Analysis Methods

As with most toxicological analyses, screening technologies as well as confirmatory technologies are extensively used. Immunoassay-based screening technologies such as enzyme multiplied immunoassay technique EMIT; (Dade-Behring Diagnostics) fluorescence polarization immunoassay (FPIA – Abbott Diagnostics) and cloned enzyme donor immunoassay (CEDIA) all offer varying cross-reactivity to the morphine-like compounds. All of these kits can be used on blood, urine, or other matrices. However, blood and hair analyses usually require additional preparation of the samples E.g., precipitation of protein or digestion and extractions and often fall outside of the manufacturer’s specifications on the kits. As there is greater demand for screening and confining other Opoids, newer kits that are more specific to other Opoids have become available. Some of these kits are heterogeneous assays in 96-well ELISA formats. Again, many of these assays are used in more specialized populations where there is greater likelihood of abuse of other Opoids.

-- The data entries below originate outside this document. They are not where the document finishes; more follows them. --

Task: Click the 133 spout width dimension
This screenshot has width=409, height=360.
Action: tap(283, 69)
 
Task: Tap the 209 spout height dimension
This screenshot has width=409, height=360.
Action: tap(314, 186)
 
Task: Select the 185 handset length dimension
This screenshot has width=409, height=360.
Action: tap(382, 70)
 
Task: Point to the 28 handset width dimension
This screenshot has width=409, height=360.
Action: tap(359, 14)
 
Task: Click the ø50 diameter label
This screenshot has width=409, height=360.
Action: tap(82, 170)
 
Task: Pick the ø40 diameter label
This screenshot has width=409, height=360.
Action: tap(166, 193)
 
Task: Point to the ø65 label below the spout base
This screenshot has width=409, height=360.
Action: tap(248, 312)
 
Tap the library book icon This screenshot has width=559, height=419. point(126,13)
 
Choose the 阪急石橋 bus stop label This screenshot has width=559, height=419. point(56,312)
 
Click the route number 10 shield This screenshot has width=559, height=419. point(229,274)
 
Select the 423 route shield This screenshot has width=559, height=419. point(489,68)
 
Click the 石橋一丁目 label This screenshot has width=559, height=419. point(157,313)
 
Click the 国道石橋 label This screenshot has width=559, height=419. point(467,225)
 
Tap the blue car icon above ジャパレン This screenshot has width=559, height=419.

Table 10.3 compiles information about currently available Opoid related immunoassay kits. It is apparent from this table that a wide array of kits is now available for many Opoids. The table includes the reported cross-reactions of the kit to Opoids other than the designed target. Some kits have far broader cross-reactions than other kits and care should be taken to match the cross-reactivity profile of the assay to the screening needs. If a very narrow selection of Opoids will be confirmed a widely cross-reactive kit may produce a low confirmation rate. A variety of studies have evaluated the efficacy of immunoassay kits over the years. Screening cutoffs for morphine/codeine Opoid assays are 2000ng/mL for federally regulated testing, with many manufacturers supporting a 300ng/mL cutoff as well.

Obviously, the 300 ng/mL type cutoffs are not eligible to be used in regulated testing, but the 300 ng/mL cutoffs have applicability in programs where the detection of other Opoids is desirable. The 2,000 ng/mL cutoff was adopted largely to address concerns about potential positive urine results from consuming poppy seeds rather than in appropriate drug usage. A wide variety of confirmatory testing methods predominantly gas chromatography-mass spectrometry GC-MS, are used. New methods using high-performance liquid chromatography-mass spectrometry (LCMS) are being developed.

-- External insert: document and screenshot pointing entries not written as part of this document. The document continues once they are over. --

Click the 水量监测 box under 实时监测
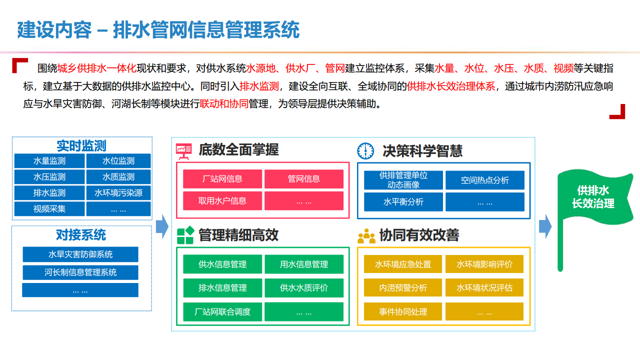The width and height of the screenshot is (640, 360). coord(50,161)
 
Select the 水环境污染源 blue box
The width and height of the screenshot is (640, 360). coord(118,193)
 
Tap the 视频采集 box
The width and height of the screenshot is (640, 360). coord(50,209)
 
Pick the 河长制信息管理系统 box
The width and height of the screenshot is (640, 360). coord(80,272)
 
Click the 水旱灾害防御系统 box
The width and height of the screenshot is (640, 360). coord(80,254)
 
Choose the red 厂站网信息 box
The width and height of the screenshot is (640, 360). coord(222,179)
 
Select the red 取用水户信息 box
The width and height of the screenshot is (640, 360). coord(222,201)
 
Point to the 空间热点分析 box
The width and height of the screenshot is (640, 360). coord(485,180)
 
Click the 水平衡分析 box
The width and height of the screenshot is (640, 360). coord(404,202)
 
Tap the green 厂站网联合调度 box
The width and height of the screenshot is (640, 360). coord(222,312)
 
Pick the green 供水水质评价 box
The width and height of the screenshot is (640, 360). coord(304,288)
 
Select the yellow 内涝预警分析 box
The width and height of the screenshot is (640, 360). coord(403,288)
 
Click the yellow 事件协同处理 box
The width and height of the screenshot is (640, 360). coord(403,312)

As many of the compounds are present in both blood and urine as conjugates hydrolysis of these conjugates is often necessary before extraction. Hydrolysis is often accomplished by the addition of strong acid and pressurized heat treatment or the addition of β-glucuronidase. Acid hydrolysis is faster; however, compounds such as 6 acetylmorphine are not stable under these conditions. Enzymatic hydrolysis occurs under gentler conditions, but usually takes longer. Additionally, enzyme sources are usually derived from bacteria and have varying degrees of effectiveness in hydrolyzing the conjugates of interest and variation from lot to lot. Confirmation testing usually requires the extraction of compounds from the biological matrix either by solid-phase extraction (SPE) or liquid-liquid extraction.

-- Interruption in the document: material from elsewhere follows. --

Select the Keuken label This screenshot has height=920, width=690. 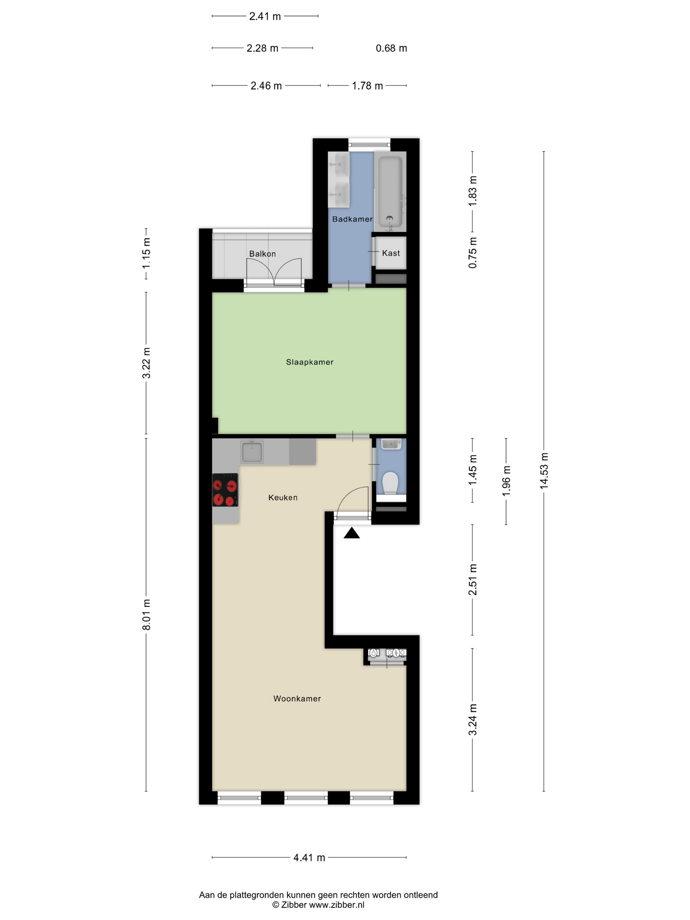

A wide range of methods has been reported for primarily cationic and mixed-bed type SPE methods. Liquid-liquid extractions classically use an initial basic exaction into an organic solvent followed by subsequent acidic back extraction clean-up steps and final extraction into an organic solvent. For GC-MS, derivatization is often necessary for acceptable chromatographic performance and fragmentation. Silation with agents such as N,O-bis(trimethylsilyl)trifluoroacetamide [BSTFA], and acylation with agents such as propionic anhydride and pentafluoropropionic anhydride, are common means of derivatization.

Care should be exercised if derivatizing with acetic anhydride, understanding that diacetylmorphine will be formed from 6-acetylmorphine and morphine present in the sample. If the analysis needs to maintain this information, deuterated acetic anhyride is available so that diacetylmorphine formed during derivatization can be distinguished, as can the derivatized 6-acetylmorphine from morphine. A wide range of sensitivities are obtained by various methods, and the specific limits of detection and linearity pertinent to the individual analysis should be considered in any interpretation. Other matrices may also be utilized in the workplace testing setting with differing strengths and weaknesses for workplace testing. In the case of hair analysis, an additional step to digest the hair matrix is required. Normally, this is accomplished by the addition of strong base, strong acid, enzymes, or sodium sulfide.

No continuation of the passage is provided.